Every week, the pediatrician sees a mother who refuses to vaccinate her child. She has read about adverse events online. She does not trust pharmaceutical companies. She cannot evaluate the FDA’s review process. From her perspective, the pharmaceutical market is opaque: There are effective products and harmful ones, and she cannot tell them apart. So she opts out.

The pediatrician finds this maddening. The MMR vaccine is 97 percent effective. The regulatory infrastructure works. “The science is clear, just vaccinate your child,” he wants to say.

He is right about the mother. But he does not see that he and his wife are the mother, in a different market. The financial products market has a regulator (the SEC), decades of evidence that low-cost index funds outperform active management, and a transparent default option charging 0.03 percent per year. These protections exist, but nothing in 11 combined years of medical training taught either of them how to evaluate whether financial institutions are trustworthy. From their information set, Wall Street looks the way Big Pharma looks to the vaccine-hesitant parent: profitable, opaque, and not to be trusted.

Using federal survey data covering 1,803 professionals across seven occupations, I found that physicians earn the most of any group but hold only 9 percent of financial assets in actively chosen equity, compared with 14 percent for software developers earning almost half as much. The strongest predictor of whether a professional invests in equity is not education, not income, and not intelligence. It is how comfortable they are navigating digital platforms, what I call quantitative-digital fluency. A software developer who has never taken a finance course invests more than a physician with 20 years of post-secondary education. Years of formal education have no significant effect whatsoever.

When physicians do not participate in equity markets, the money goes to three places. They overconsume: the luxury car in the driveway is not irresponsibility but a rational response when the alternative is a financial product you cannot evaluate. They overinvest in real estate: the one large asset whose quality you can assess directly. And they delegate to expensive advisors recommended by colleagues who are equally unable to evaluate advisors, paying a 1 percent annual fee that, compounded over a career, destroys more wealth than the suboptimal allocation itself.

A physician couple earning $260,000 and saving at the observed rate accumulates $2.5 million over 30 years. A household that saves slightly more, allocates optimally, and self-manages via index funds accumulates $3.5 million, 29 percent more. But unlike the unvaccinated child, who may eventually contract measles, the couple never confronts the counterfactual. They retire comfortably. They never know how much more comfortably they could have retired, the financial equivalent of an asymptomatic chronic disease.

The standard response is to propose adding financial literacy courses to medical curricula. This is the equivalent of teaching the vaccine-hesitant parent molecular biology. It addresses a real knowledge gap but not the binding constraint.

The binding constraint is institutional awareness. The physician does not need to understand portfolio theory. He needs to know three things: Financial markets have a regulator that ensures transparency, fiduciary advisors are legally required to act in his interest, and a low-cost index fund exists that requires no expertise and charges less in a year than his advisor charges in a week.

The intervention is small: one hour during residency orientation.
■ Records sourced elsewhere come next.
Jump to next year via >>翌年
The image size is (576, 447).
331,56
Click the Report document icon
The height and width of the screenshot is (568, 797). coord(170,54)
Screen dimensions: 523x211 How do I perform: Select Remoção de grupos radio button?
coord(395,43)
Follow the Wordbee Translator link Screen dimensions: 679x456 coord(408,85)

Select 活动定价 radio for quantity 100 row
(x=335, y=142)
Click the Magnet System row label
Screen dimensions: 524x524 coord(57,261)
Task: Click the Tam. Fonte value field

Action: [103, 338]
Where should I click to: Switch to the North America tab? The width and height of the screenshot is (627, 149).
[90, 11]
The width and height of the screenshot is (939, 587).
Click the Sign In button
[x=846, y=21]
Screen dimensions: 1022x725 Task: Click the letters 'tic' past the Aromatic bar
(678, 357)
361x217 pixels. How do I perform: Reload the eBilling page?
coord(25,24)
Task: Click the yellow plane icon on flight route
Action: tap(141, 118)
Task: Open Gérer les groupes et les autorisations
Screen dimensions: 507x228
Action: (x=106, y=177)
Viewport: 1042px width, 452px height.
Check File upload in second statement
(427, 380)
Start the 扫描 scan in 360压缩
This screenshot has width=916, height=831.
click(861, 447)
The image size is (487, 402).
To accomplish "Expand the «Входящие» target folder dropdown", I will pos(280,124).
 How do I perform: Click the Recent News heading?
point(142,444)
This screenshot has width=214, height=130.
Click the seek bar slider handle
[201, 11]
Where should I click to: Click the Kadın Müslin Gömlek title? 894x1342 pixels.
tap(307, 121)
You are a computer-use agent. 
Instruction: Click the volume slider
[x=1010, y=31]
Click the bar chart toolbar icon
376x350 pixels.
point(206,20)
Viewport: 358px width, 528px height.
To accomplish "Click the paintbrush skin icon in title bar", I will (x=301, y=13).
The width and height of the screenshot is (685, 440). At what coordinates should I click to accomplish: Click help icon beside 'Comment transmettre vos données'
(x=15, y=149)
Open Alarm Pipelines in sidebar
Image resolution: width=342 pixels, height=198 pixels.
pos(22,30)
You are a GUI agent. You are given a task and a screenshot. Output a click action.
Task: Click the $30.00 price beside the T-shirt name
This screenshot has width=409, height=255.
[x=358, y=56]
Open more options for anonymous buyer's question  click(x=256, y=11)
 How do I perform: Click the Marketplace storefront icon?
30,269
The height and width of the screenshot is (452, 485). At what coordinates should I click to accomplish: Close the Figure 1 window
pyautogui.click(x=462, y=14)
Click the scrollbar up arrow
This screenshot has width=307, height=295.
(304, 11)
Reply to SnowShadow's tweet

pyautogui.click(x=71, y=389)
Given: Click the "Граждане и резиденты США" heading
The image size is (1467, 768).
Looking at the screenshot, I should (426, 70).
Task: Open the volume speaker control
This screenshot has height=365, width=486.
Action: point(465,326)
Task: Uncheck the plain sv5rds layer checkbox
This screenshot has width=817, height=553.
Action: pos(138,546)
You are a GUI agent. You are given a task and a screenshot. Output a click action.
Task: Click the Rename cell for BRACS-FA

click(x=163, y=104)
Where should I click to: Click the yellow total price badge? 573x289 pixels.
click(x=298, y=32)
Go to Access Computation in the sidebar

It does not require a new course, a new faculty line, or a curriculum committee. It requires a physician to hear, from a credible source, what he already tells his patients every day: The system has protections, they work, and the cost of opting out exceeds the cost of trusting them.

Every physician who has been frustrated by a mother refusing to vaccinate her child should recognize the irony. The mother who will not vaccinate because she “doesn’t trust Big Pharma” and the physician who will not invest because he “doesn’t trust Wall Street” are exhibiting the same behavior, for the same reason, with the same solution.

The difference is that the pediatrician already knows the prescription. He just hasn’t filled it for himself.

Hernan Moscoso Boedo is an associate professor in the Department of Economics at the Carl H. Lindner College of Business at the University of Cincinnati. His research focuses on macroeconomics, economic growth, and development, with a particular interest in how uncertainty, institutional frictions, and technological change shape economic outcomes across countries.

His work has examined firm volatility over the business cycle, the role of informality in developing economies, and the interaction between policy uncertainty and financial markets. More recently, his research explores the macroeconomic consequences of artificial intelligence adoption and the effects of digital technology on demographic trends.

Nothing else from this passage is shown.